See Matthew Bender, California Forms of Pleadings and Practice, Vol. 12, Ch. 121, Common

Counts: §§ 121:23-121:25 (2005) (explaining the types of common counts and describing each as

based on some form of conduct by the plaintiff for the defendant); 4 Witkin, California

Procedure: Pleading §§ 522-528 (same). Although pleading in the alternative is permissible, the

common count allegations show a request for damages based on breach and that Defendant’s

obligation under the agreement was the provision of goods and services – not the payment of

money. Under these allegations, Plaintiff has failed to state a claim for a common count. See

Willett & Burr, 181 Cal. at 662; 4 Witkin, California Procedure: Pleading §§ 516, 522-528; see

also Matthew Bender, California Forms of Pleadings and Practice, Vol. 12, Ch. 121, Common

Counts: §§ 121:23-121:25. Accordingly, Defendant’s motion will be granted as to this claim.

C. Fourth Cause of Action: Promissory Estoppel

1. Arguments

a.
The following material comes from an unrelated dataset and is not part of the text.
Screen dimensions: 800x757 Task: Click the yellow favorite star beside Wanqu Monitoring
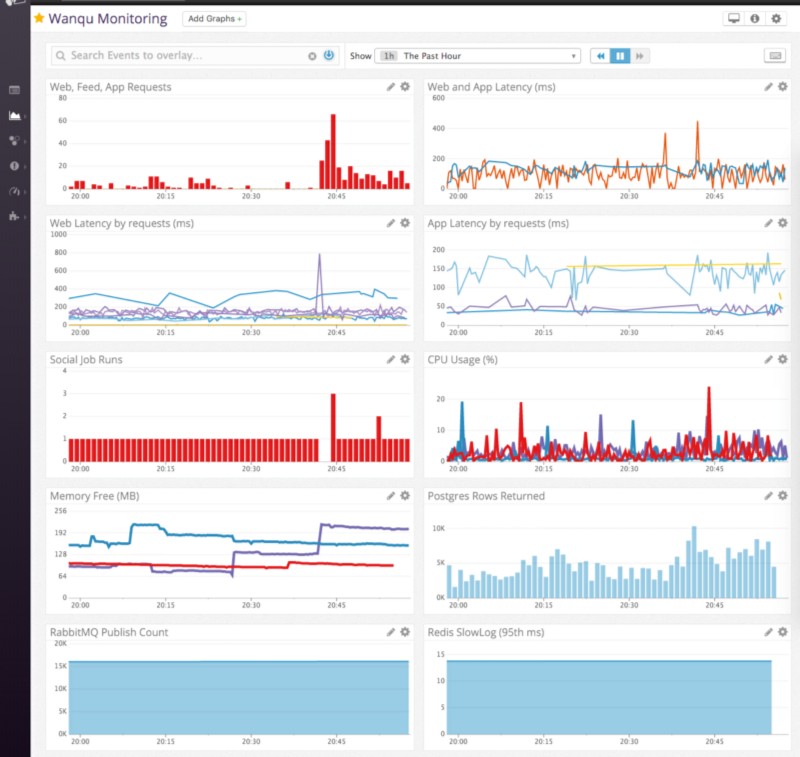[39, 18]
Defendant’s Motion

Defendant argues that the doctrine of promissory estoppel is only available to a plaintiff

who, in reliance, performs an act other than the one for which he bargained. Defendant cites 

Plaintiff’s allegation that, “Plaintiff relied upon the contract between Mike Nelson and Weston

for material pricing and to supply stocking on the project,” and argues that it shows reliance by

Plaintiff on performance of an act bargained for. Thus, promissory estoppel is unavailable.

b. Plaintiff’s Opposition

In response, Plaintiff argues that promissory estoppel may be invoked in the particular

situation where a general contractor takes a number of subcontractors’ bids in order to make his

own bid for the main contract. See Drennan v. Star Paving Co., 51 Cal.2d 409 (1958). Plaintiff

also argues that there are three elements to promissory estoppel, the existence of which are

questions of fact.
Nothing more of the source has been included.